The company, which uses technology licensed from the Carnegie Institute of Washington, produces about a hundred 1 ct. diamonds a month, with colors in the G-H-I range and clarities about VVS-SI. Hill says he hopes to regularly produce 2 ct. stones by the end of the year.
The stones generally sell for about 20 to 25 percent less than comparable naturals, and the company’s main customers are California chain Robbins Brothers and e-tailer Brilliant Earth. All the stones are inscribed with “Lab Grown in the USA” to identify their origin.
“It took a lot of time to get to this point, because at first they didn’t come out caraters,” he says. “We are basically a technology business that sells diamonds, and sometimes, things take time.”
Still, like some other companies in this sector, Hill looks at the gem business as a stepping stone for a far more profitable business: Using diamonds in technology.
“Ultimately lab-grown diamonds will be about far more than diamonds,” he says. “There is far more in the tech field that you can do.”

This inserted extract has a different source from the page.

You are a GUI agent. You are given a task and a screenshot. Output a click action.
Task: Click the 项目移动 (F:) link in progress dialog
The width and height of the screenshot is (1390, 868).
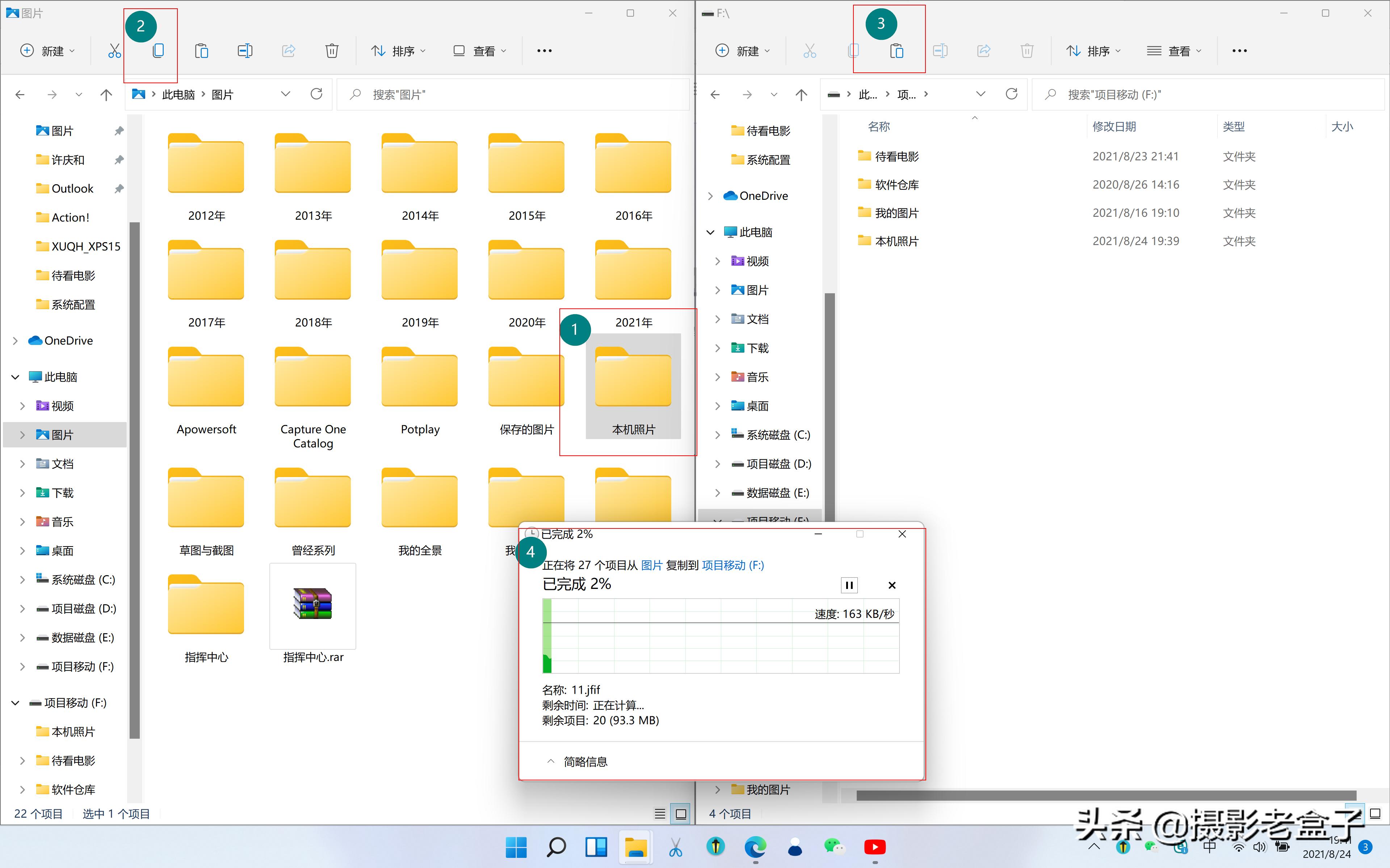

Some other diamond producers have gone public or attracted outside investors. But Hill isn’t sure what his company will do now.
“It has a very scalable business model, and it’s very sexy,” he says. “But we are not sure.”
Like some—but not all—of his comrades in the field, Hill bristles at the descriptor “synthetic.”
“You say ‘synthetic,’ people think it’s CZ or moissanite,” he says. “It’s clearly a misleading term.”
As a former retailer—Hill’s the former CEO of Fraser Hart, a British retail chain—he understands the industry’s fears about his product, but thinks they are overblown.
“When I heard about this, I thought this would cannibalize the market,” he says. “But then I thought, if it does cannibalize it, I would like to sit down early to dinner. Ultimately, the winners with lab-grown will be the people who embrace it.”